Later in May of 1957, Bill recorded material that, in combination with one unreleased track from his previous album’s session, was released on another Emarcy album, MG 36113, “The Harris Touch”. Unlike his first album, this album featured a quintet, with Hank Jones on piano and celeste. The first two Emarcy albums were followed by a third, possibly recorded as early as 1960, but definitely released prior to February 24, 1962, when it was reviewed in Billboard: Wing 16220 “Great Guitar Sounds”, again featuring Bill Harris performing solo acoustic guitar. All of the reviews for Bill’s recorded output for Mercury were quite positive.
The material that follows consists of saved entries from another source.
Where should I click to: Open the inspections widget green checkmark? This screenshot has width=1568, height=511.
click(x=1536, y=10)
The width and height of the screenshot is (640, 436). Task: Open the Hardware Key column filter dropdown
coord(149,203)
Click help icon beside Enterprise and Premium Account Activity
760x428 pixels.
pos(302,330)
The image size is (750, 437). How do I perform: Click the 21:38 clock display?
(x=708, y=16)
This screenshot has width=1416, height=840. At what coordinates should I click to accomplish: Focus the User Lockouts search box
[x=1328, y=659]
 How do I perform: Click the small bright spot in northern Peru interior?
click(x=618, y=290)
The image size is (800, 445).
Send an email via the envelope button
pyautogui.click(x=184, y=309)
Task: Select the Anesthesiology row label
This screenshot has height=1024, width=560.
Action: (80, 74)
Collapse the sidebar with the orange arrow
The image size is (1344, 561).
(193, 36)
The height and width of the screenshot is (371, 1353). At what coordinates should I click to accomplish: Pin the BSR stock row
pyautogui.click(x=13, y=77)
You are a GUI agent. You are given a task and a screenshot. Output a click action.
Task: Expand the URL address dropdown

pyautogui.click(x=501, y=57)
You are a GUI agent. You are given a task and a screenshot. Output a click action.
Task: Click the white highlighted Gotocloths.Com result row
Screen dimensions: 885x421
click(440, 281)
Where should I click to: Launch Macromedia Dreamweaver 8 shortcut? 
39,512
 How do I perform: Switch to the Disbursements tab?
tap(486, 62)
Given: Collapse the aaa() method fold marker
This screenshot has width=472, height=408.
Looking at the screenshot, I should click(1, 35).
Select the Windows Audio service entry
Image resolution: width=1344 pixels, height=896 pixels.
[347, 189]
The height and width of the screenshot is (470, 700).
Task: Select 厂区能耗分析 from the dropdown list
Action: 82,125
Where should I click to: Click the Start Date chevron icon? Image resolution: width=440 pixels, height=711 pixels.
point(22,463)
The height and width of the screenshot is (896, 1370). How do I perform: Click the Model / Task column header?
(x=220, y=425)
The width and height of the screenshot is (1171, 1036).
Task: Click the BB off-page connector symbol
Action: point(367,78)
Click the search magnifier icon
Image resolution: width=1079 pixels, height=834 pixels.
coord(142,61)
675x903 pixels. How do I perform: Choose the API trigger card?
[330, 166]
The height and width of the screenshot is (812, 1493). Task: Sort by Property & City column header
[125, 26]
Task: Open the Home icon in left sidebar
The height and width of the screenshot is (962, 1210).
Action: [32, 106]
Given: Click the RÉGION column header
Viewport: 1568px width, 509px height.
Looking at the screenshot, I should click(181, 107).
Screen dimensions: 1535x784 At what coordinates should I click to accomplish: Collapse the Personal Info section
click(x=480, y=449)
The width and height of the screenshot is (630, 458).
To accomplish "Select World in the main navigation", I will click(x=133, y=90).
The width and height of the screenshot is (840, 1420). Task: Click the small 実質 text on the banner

He was applauded for his classical music influenced jazz technique which required a sophisticated harmonic understanding, while preserving an infectious rhythm. Nat Hentoff in his Downbeat review of Bill’s first album duly noted:
“ No record this year is likely to be as welcome a surprise as this one……….The performance is a rare pleasure. The full-colored natural sound, for one thing. And there is the blues-soul of Harris which courses richly through everything he plays.”
Nevertheless, sales were not rewarding enough to embark on a performing career as a solo jazz artist, so Bill pursued a calling to teach. For most of the remainder of his life, Bill taught jazz guitar from his own Bill Harris Studios, first in his home and later in the old Strayer Business College building at 721 13th Street, NW Washington D.C. In 1957, right before leaving the Clovers, Bill published “The Harris Touch”, a self- teaching method book for guitar that he used in his private lessons. In the early 1970’s, Bill Harris joined the faculty at Howard University School of Music.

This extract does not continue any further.